REPORTER: It's unclear just how much Sander is being pushed out and how much he's graciously stepping aside to let Governor Paterson name his own MTA chief. (See statement below.) The 53-year-old Sander was appointed by Paterson's predecessor, Eliot Spitzer, two years ago. Sander's widely respected by transportation experts, mainly because he was one of them. He worked in transportation for more than 30 years, in both the public and private sectors. But this morning, Paterson said he wanted a leadership change at the authority. While he didn't blame Sander specifically, he said the debate over the rescue plan made clear that the public lacked trust in the MTA. The resignation becomes effective May 22nd. No replacement has been named.

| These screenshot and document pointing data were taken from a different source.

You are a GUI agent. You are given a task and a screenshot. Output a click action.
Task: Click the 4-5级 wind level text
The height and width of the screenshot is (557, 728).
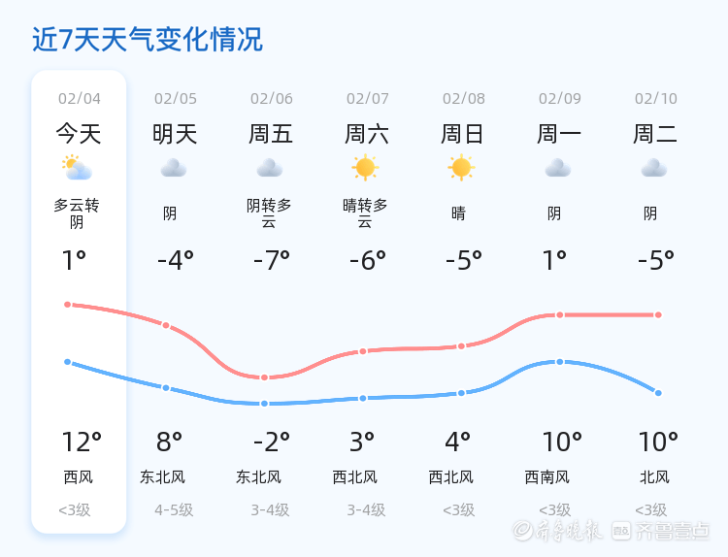(174, 510)
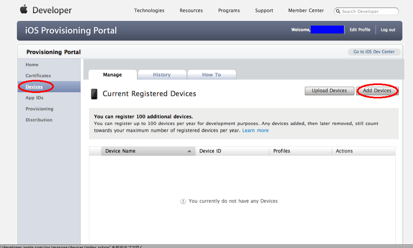Click the Device Name sort arrow

tap(189, 151)
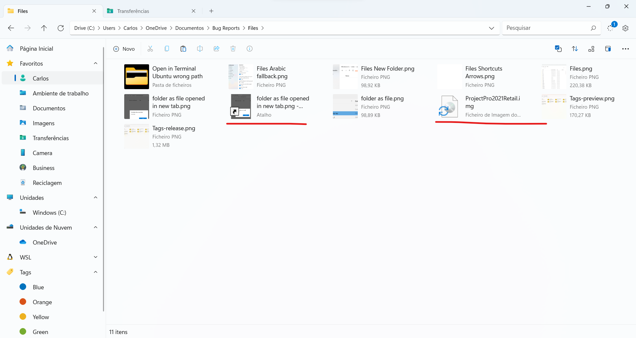Click the Paste icon in the toolbar

tap(183, 48)
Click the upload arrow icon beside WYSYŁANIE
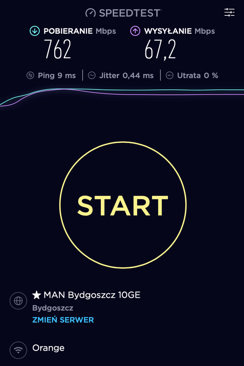 135,31
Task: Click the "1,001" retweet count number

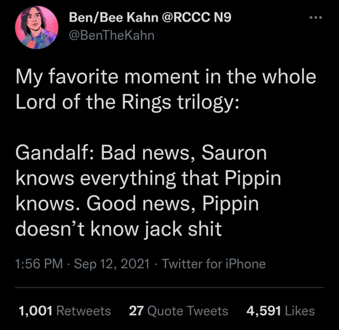Action: click(34, 311)
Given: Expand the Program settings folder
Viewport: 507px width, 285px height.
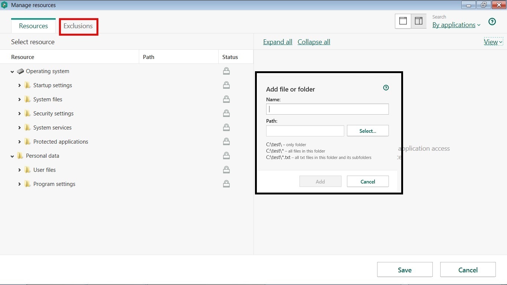Looking at the screenshot, I should [20, 184].
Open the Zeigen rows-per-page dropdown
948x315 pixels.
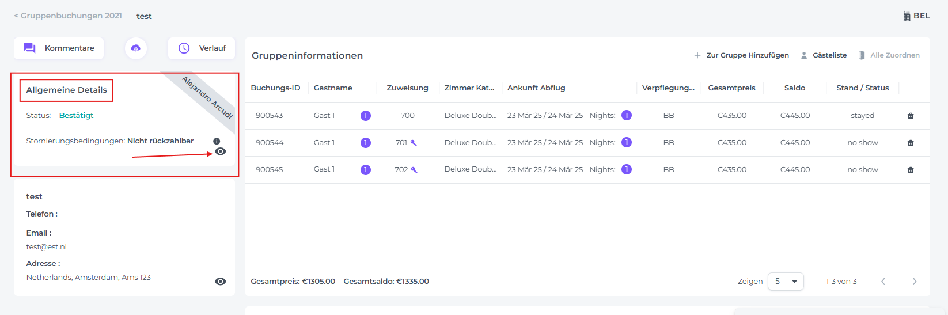786,282
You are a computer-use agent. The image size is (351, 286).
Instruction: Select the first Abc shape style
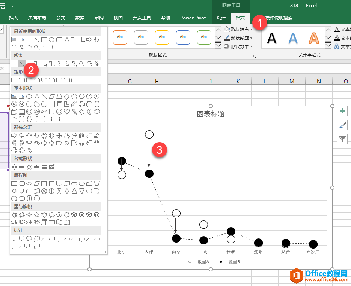coord(120,37)
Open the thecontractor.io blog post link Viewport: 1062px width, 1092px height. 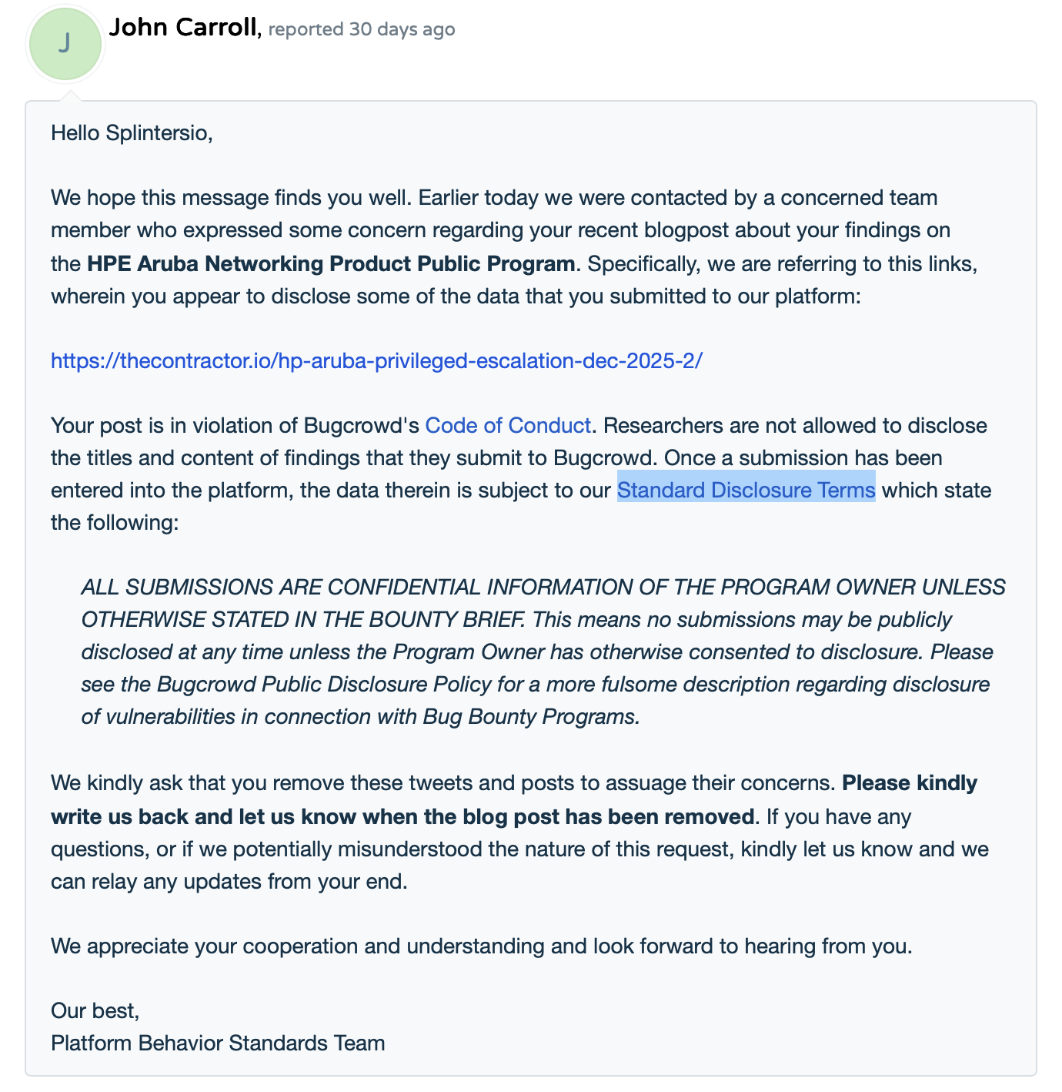376,360

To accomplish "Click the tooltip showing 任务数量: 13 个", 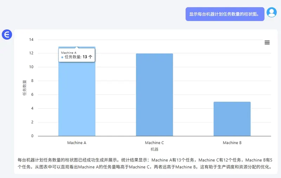I will pyautogui.click(x=77, y=55).
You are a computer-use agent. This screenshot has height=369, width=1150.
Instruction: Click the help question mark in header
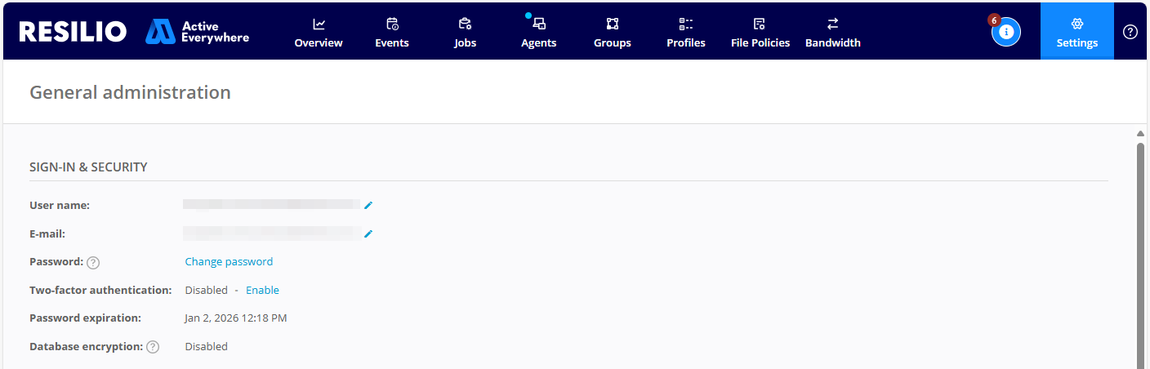1130,32
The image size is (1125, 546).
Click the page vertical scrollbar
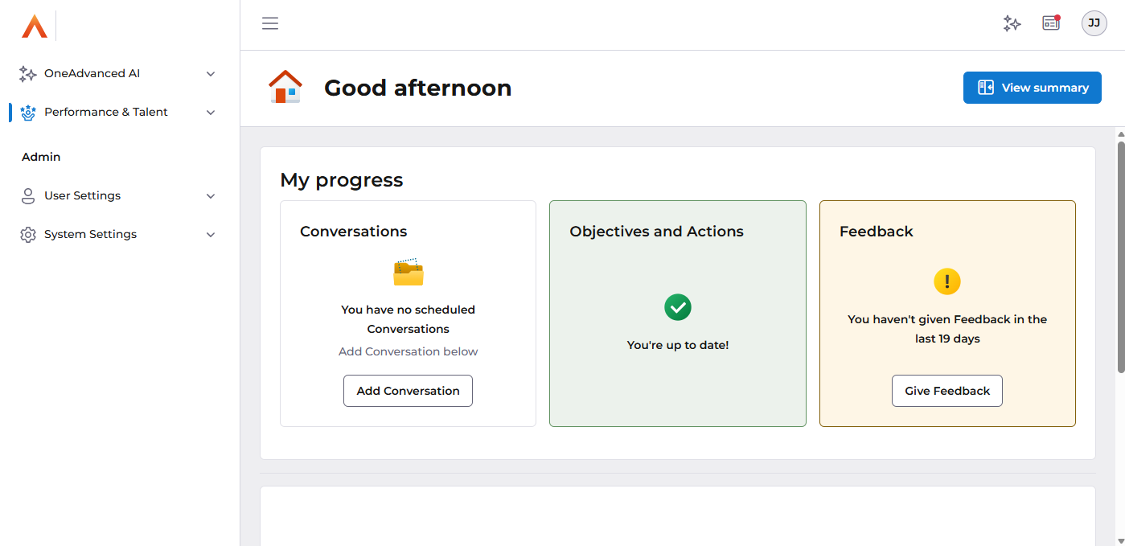1120,257
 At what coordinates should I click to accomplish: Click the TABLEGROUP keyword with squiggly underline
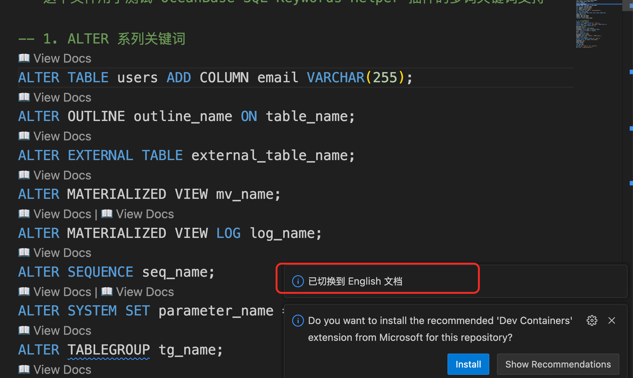[x=108, y=350]
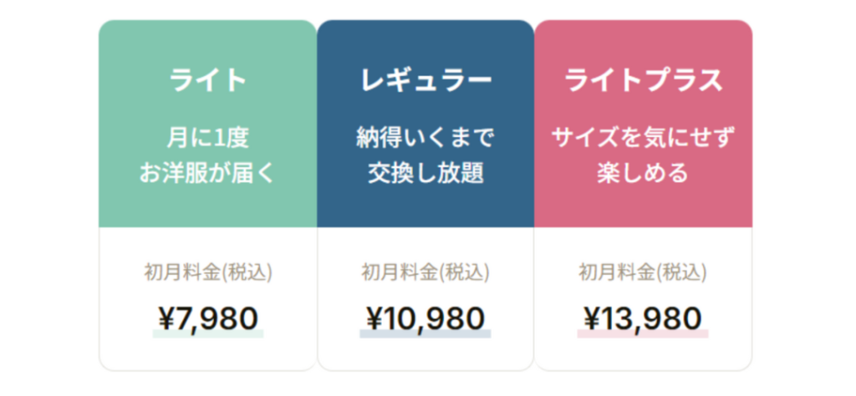Click the サイズを気にせず text line
856x396 pixels.
tap(643, 138)
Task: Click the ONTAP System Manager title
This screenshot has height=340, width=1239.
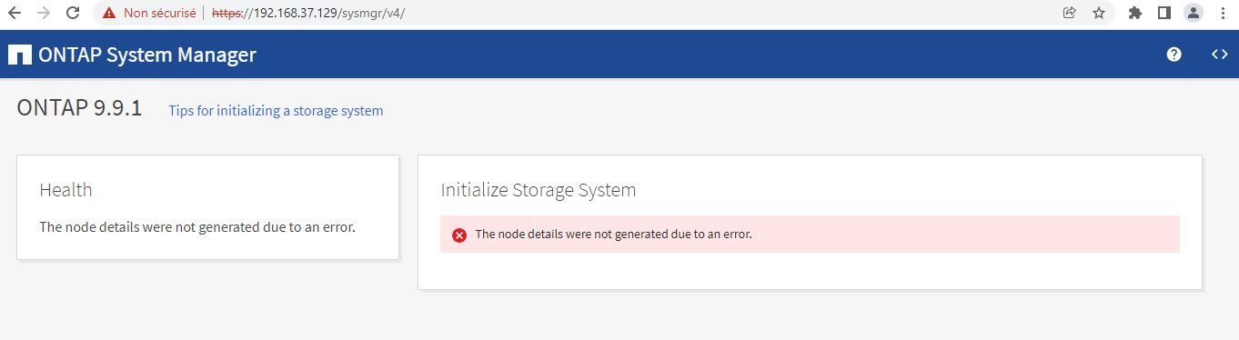Action: click(147, 55)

MTA Statement Re: Resignation of CEO Elliot G. Sander
Governor Paterson today accepted the resignation of MTA Executive Director and Chief Executive Officer Elliot G. Sander. Mr. Sander offered his resignation to the Governor earlier this year in anticipation of yesterday's passage of legislation that joins the Chairman and CEO positions at the MTA. Mr. Sander's resignation is effective May 22, 2009, ending a tenure that began January 1, 2007.
MTA Executive Director and CEO Elliot G. Sander said: "It has been a great honor to lead the 70,000 hard-working men and women who run the world's greatest public transportation system. I am tremendously proud of our accomplishments making the MTA a leaner, more efficient and effective organization. Each of the MTA's agencies is performing at peak levels, the relationship with our employees is dramatically improved and we communicate more frequently with our customers. The integration of the MTA's three bus companies, the merging of back office functions across 7 agencies and the introduction of line general managers on the subway system will save the MTA millions and improve the agency's performance. New innovations like rider report cards, text message alerts and Select Bus Service have improved the customer experience. There is more work to be done, but I leave confident knowing the MTA is headed in the right direction. I am grateful to Governor Paterson and Governor Spitzer for this wonderful opportunity. I wish Governor Paterson the best of luck in choosing a successor who will build on the progress the MTA has made over the past two and a half years."